Collect all lines containing the word "will" from the data.
-- Opening Marker --
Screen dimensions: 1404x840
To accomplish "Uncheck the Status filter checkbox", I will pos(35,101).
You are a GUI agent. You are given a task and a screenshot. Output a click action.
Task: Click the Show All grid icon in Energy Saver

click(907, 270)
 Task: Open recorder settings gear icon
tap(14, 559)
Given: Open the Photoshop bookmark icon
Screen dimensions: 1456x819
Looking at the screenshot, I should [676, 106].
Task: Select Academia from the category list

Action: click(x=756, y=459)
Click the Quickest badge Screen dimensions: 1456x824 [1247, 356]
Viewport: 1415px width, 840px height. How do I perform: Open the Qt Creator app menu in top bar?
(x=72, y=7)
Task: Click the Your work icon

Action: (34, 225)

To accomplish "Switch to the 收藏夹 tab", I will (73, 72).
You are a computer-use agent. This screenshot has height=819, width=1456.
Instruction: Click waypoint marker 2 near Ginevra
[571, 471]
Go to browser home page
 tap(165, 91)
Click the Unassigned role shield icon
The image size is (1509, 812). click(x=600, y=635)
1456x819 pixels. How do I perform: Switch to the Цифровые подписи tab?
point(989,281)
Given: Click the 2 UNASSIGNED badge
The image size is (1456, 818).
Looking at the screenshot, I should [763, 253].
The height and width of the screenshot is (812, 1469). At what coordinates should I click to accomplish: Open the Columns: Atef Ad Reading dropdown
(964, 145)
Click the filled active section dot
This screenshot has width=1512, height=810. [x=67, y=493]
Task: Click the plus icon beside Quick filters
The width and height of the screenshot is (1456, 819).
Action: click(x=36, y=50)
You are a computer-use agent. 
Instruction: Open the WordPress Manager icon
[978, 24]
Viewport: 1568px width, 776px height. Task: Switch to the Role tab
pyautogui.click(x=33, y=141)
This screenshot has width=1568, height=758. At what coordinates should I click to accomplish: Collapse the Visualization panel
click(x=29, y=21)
-- Closing Marker --
**SOLVED EXERCISE**:
To accomplish "Uncheck the Status filter checkbox", I will pos(35,101).
To accomplish "Switch to the 收藏夹 tab", I will (73, 72).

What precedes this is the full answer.